(Source records)
——

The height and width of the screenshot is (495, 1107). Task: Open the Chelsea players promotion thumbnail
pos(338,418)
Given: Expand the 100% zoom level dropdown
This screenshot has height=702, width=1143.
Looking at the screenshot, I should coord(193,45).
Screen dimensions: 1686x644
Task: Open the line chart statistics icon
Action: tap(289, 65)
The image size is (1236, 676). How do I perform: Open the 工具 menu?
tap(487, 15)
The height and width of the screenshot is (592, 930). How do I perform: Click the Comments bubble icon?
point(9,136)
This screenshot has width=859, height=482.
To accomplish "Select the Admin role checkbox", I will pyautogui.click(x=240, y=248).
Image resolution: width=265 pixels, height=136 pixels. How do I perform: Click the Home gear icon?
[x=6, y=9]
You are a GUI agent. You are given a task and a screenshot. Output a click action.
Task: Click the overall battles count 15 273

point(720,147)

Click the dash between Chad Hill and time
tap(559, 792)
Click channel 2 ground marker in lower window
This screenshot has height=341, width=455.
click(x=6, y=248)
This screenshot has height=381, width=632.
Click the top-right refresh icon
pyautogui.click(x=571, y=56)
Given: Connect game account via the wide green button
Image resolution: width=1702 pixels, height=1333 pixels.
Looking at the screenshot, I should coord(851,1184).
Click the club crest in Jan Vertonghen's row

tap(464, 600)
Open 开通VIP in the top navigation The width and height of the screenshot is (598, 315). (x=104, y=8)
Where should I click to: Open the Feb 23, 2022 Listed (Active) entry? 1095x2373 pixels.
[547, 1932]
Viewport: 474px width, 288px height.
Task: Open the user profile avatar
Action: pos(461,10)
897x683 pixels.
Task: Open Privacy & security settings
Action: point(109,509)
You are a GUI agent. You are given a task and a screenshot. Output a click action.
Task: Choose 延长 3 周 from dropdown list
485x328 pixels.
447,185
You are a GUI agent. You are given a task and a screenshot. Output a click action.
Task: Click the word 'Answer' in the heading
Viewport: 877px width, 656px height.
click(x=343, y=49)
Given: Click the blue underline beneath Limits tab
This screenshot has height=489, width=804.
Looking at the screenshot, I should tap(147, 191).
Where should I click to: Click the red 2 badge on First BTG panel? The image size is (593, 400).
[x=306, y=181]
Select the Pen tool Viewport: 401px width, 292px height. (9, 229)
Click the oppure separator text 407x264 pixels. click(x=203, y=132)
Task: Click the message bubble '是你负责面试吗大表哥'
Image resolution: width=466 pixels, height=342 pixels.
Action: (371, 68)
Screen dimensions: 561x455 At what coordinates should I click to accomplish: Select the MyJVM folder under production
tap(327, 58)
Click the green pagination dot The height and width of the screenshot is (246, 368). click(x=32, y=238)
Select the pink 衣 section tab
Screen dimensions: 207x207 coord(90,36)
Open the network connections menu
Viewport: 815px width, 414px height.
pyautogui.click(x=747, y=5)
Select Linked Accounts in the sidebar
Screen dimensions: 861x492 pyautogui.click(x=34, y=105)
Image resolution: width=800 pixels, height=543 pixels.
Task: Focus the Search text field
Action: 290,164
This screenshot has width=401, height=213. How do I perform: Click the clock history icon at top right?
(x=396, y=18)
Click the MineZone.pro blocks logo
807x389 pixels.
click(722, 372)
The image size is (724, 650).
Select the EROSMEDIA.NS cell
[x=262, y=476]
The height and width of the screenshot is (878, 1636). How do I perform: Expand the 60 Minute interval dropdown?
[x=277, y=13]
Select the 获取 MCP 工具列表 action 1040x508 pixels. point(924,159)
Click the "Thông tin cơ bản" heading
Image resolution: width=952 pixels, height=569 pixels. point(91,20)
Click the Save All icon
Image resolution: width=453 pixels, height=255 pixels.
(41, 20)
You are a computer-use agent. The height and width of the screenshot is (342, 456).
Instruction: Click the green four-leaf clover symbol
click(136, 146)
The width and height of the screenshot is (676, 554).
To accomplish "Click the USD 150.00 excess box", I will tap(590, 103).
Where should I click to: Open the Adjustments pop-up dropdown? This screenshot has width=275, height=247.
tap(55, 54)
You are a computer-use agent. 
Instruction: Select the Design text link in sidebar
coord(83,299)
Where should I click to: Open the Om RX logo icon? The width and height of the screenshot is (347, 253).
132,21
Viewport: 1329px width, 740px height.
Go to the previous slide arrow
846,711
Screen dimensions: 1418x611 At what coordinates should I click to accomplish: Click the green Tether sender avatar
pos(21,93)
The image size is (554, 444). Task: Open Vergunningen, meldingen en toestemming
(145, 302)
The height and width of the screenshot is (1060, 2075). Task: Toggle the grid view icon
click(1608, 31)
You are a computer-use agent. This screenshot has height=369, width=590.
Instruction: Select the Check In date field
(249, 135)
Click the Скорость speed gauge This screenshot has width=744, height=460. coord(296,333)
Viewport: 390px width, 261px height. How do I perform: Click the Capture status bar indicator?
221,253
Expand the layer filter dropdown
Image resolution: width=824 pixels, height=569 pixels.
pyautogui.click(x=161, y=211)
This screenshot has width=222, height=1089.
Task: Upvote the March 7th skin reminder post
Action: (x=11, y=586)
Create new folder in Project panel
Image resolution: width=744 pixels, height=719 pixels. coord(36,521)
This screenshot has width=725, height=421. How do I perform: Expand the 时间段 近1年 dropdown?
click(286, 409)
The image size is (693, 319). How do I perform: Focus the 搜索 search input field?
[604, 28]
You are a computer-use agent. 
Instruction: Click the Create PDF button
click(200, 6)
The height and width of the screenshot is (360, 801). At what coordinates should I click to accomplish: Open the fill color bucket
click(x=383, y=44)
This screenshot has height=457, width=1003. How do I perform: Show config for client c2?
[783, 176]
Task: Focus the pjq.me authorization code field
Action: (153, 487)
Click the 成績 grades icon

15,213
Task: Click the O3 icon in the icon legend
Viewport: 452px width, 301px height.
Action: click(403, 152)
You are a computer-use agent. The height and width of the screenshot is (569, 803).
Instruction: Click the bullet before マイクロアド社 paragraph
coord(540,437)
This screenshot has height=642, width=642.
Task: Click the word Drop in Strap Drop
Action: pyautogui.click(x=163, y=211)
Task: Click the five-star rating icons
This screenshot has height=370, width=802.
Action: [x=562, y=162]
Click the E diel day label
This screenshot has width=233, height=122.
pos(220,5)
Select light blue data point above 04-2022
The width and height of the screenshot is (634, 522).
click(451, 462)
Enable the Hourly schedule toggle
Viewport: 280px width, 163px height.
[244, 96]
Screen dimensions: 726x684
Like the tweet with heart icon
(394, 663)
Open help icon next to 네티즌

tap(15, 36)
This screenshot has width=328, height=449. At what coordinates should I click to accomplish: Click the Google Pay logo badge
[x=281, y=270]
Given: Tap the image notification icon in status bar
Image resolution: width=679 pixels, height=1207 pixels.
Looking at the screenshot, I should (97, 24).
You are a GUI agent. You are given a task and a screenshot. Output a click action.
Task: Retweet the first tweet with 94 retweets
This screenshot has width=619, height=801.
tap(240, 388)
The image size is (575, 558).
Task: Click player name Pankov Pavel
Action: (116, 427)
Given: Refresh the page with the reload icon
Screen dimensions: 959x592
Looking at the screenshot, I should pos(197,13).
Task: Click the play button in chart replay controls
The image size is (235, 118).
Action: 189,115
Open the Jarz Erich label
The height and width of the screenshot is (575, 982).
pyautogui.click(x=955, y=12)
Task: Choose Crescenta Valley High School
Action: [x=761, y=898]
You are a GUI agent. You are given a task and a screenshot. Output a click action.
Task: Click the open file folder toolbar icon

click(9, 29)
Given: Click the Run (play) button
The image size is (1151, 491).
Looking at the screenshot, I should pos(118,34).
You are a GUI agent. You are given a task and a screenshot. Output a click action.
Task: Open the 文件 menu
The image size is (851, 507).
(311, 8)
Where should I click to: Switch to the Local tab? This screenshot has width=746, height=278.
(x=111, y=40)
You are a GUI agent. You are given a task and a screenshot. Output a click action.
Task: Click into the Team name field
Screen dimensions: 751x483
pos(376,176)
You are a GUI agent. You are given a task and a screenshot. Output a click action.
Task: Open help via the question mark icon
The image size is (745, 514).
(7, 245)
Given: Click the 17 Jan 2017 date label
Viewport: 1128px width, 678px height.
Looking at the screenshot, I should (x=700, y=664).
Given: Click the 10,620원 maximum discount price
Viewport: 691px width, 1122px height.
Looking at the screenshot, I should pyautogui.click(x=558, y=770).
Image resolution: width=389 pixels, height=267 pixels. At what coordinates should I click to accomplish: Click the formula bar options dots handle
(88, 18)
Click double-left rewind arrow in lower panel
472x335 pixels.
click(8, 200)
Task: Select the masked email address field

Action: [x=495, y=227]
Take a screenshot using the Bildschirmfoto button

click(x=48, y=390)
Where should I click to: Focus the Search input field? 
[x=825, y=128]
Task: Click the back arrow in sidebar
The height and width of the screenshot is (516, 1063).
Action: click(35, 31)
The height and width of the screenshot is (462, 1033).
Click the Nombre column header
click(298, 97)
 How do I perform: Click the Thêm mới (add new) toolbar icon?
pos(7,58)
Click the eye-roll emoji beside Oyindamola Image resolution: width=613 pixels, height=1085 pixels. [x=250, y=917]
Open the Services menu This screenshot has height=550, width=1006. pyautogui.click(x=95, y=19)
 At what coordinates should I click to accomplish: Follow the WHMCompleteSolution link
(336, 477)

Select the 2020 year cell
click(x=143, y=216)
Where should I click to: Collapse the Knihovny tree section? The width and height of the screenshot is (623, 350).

——

• [EXERCISE DIRECTIONS] From the records above, pull out every line containing the word "label".

• [SOLUTION FOR THIS PROBLEM]
Click the E diel day label
Open the Jarz Erich label
Given: Click the 17 Jan 2017 date label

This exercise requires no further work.